Missy Elliott – Supa Dupa Fly
(July, Elektra)
Rap got weird in 97 – or at least it seemed to from where I was standing. My experience of beats and rhymes was strictly limited before then – I could get down to the Judgment Night soundtrack, but that featured the likes of Slayer and Helmet beside De La Soul and Run DMC, and would occasionally let a (part-time, after-college) work colleague put 2Pac on between my ‘indie’ picks. But, generally, my appreciation of rap was completely disconnected from my love of it today, and this album has much to do with that. A clutch of late-90s releases seemed to reposition the genre as rather more intelligent and inventive than was previously suggested, and Supa Dupa Fly shined the brightest of any game-changer. Missy then-‘Misdemeanor’ Elliott had been writing and recording for some time ahead of this debut, most notably beside Timbaland and for Aaliyah, but what a way to make a mainstream entrance in a solo capacity. Doors, blown, off. Grammy nominations and platinum sales followed, and Missy’s career would go absolutely nuclear in this release’s wake; but, arguably, she’d never release another long-player of such consistency. Seeing the video for ‘The Rain’, I mean… music television had never looked like this before; rap had never sounded like this before. Male dominance was broken in a bar. Missy was – is – completely unique. Everything anyone thought they knew about commercial rap changed in a staccato heartbeat.
Portishead – Portishead
(September, Go!)
In a brilliant move of middle-finger-up, expectations-eschewing awesomeness, rather than capitalise on the coffee-table qualities of their (actually rather haunting) Mercury Prize-winning debut, Dummy, Portishead decided to concoct their bleakest collection to date for album two. The DJ at a college soiree – I hesitate to recall it as a prom, for fear that American-o-phobes will come down on me harder than a writer with a penchant for the term ‘sophomore’ – played a cut from this to close said shindig (or, at least, he played it near the end). I remember thinking such a move was fairly audacious since this set possesses all the slow-dance appeal of an abattoir recording of the slaughtering of several hundred squealing pigs. Respect to that man, whoever he was. Still my favourite Portishead set, this self-titled affair encapsulates the group’s very darkest tendencies – Third was special (is special), but happenstance and history has locked this down as my preferred soundtrack to slow decay.
Björk – Homogenic
(September, One Little Indian)
This was the album that had me finally clicking with Björk after enjoying tracks from her previous two LPs but never quite committing to her singular cause for the duration of an LP. Homogenic mixes the romantic with the raucous, electronic elements with a wonderfully organic soul. I bought this album for my then-girlfriend, now wife, ahead of her going travelling – it’s perhaps needless to say I played it a fair bit while she was overseas. So yeah, it’s a special one. Amazing regardless of such an emotional connection, too, as experimental as it is accessible, a perfect balance of the avant-garde and instant-click. And its closing number is the most elegant fusion of warm orchestral tones and icy electro chatter ever realised. “The most beautiful song ever written,” reads a top YouTube comment, and sometimes it’s hard to hear beyond it.

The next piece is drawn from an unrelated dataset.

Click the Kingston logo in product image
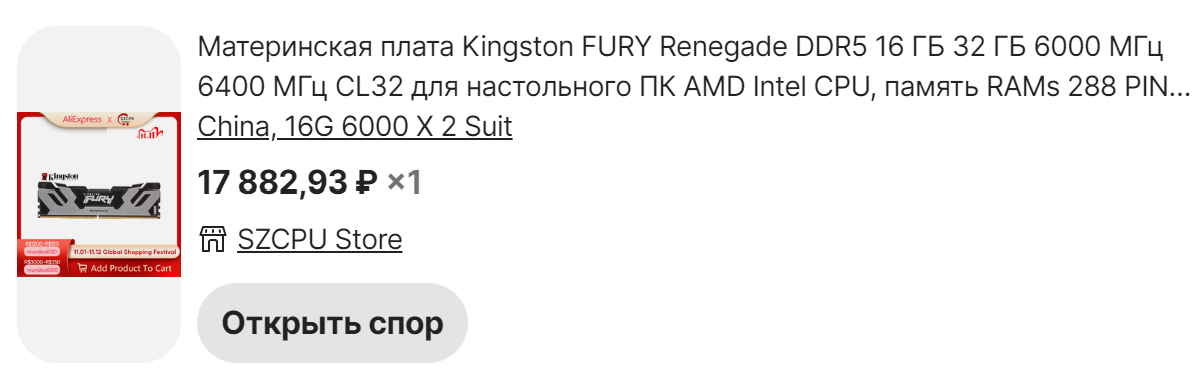The height and width of the screenshot is (380, 1204). (x=60, y=176)
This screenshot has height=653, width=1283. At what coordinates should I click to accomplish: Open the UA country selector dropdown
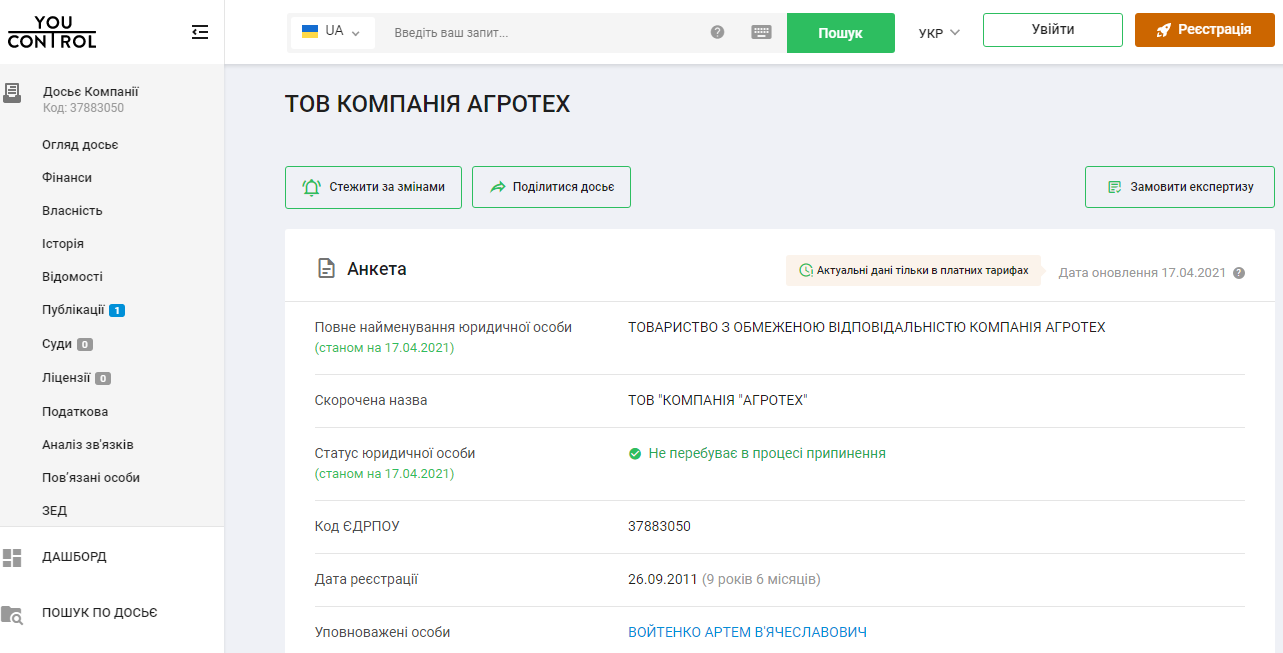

Mansun – Attack of the Grey Lantern
(February, Parlophone)
One might look to Oasis’ Be Here Now as the album that burst the Britpop bubble – but Mansun’s debut, released some months earlier, played its part in shattering the scene’s set pattern of swaggering dicks in Kangol hats and Kickers boots spouting innane tripe in regional tones over music that Ray Davies could have splurged out in a few seconds. A number one album in the UK, this kicked Britpop in the balls, nicked its cricket bat and proceeded to beat it about the bonce until thoughts of All Change and Moseley Shoals were smashed into teeny weeny pieces. Intelligent but not show-off-y with it – that would come with second album Six, for better or worse depending on how you were listening – the largely self-produced Attack of the Grey Lantern flirts with concept-piece infrastructure but goes all out with pop hooks enough to land the North Atlantic’s stock of cod in an afternoon. It managed to be both prog and punk within the same hour. I loved it. Perhaps that’s apparent.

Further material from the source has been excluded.